MATLAB: Finding vertices of (large) linear program feasible region

Question

I have a linear program with equality and inequality constraints, which I solve using linprog. I am interested in the feasible region.

How do I find the minimal and maximal points of an LP feasible region along each axis?

Finding instead the corners/vertices/extreme points of the feasible region — as stated in the title — would also be fine, since I can get the minimal/maximal points from this. This would amount to finding all basic feasible solutions of the LP.

linopt::corners in the symbolic toolbox does this, but all constraints need to be entered by hand, and I have potentially hundreds (or thousands) of them, which are, however, sparse. Is there a good tool which allows me to enter the constraints the same way as in linprog?
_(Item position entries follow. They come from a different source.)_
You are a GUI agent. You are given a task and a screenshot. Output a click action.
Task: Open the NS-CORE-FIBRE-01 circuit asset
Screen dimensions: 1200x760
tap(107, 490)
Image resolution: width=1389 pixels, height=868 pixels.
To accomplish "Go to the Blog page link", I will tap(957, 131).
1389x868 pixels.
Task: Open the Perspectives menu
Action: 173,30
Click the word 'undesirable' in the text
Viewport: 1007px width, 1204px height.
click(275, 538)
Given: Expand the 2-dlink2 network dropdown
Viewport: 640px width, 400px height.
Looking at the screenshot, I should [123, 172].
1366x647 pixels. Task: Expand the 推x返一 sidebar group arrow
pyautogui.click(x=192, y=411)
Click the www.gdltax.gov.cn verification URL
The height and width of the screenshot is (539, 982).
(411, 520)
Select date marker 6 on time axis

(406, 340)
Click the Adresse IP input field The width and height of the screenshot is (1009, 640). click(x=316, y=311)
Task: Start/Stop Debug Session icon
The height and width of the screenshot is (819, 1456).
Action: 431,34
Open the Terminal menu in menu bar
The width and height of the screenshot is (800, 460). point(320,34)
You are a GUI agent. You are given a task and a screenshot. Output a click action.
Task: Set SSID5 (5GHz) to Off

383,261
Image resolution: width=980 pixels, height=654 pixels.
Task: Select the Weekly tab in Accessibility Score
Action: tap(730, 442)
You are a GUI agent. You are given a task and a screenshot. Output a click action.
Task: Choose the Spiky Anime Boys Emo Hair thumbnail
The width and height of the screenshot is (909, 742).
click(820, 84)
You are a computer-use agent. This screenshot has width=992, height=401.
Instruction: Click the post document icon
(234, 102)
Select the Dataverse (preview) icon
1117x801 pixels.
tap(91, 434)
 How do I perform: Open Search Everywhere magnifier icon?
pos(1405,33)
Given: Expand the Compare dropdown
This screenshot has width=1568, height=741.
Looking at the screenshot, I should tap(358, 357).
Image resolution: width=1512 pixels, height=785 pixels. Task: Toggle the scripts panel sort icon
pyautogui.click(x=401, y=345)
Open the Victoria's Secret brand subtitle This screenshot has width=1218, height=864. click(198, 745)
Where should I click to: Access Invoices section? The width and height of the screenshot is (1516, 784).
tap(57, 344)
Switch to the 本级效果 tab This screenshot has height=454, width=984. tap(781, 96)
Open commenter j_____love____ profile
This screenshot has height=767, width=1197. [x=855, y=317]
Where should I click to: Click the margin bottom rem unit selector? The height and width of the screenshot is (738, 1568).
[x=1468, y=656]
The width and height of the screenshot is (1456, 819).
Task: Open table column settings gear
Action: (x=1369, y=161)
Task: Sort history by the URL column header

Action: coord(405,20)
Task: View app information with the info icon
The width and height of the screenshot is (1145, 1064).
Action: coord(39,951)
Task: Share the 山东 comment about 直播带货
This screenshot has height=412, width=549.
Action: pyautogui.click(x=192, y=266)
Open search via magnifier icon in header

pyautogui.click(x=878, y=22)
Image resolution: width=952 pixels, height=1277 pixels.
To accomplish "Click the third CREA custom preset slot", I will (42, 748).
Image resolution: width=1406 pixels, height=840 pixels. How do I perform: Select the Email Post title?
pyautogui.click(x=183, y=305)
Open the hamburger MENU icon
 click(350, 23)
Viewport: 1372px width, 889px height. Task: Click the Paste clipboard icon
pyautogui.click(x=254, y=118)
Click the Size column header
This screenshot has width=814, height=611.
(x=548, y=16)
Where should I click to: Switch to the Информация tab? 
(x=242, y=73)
One option is to use, for each axis, a linear program with the same constraints and then use as objective function the value of the variable corresponding to that axis. This would not necessarily get me all the vertices, but the minimal/maximal points I am interested in directly. However, doing this separately for each axis is slow, and there may be faster ways that save on the overhead.

I have thus far found Matt J's command lcon2vert:

http://www.mathworks.com/matlabcentral/fileexchange/30892-representing-polyhedral-convex-hulls-by-vertices-or-inequalities/content/lcon2vert.m

I wonder, however, whether there are faster options if I'm not interested in the vertices per se, but rather the minimal/maximal points of the feasible region along each axis.

Thanks in advance for any suggestions!

Answer 1

For the k-th direction, the set of possible edge points is b./A(:,k) along with +/-Inf. So test each one in order to see if it is feasible.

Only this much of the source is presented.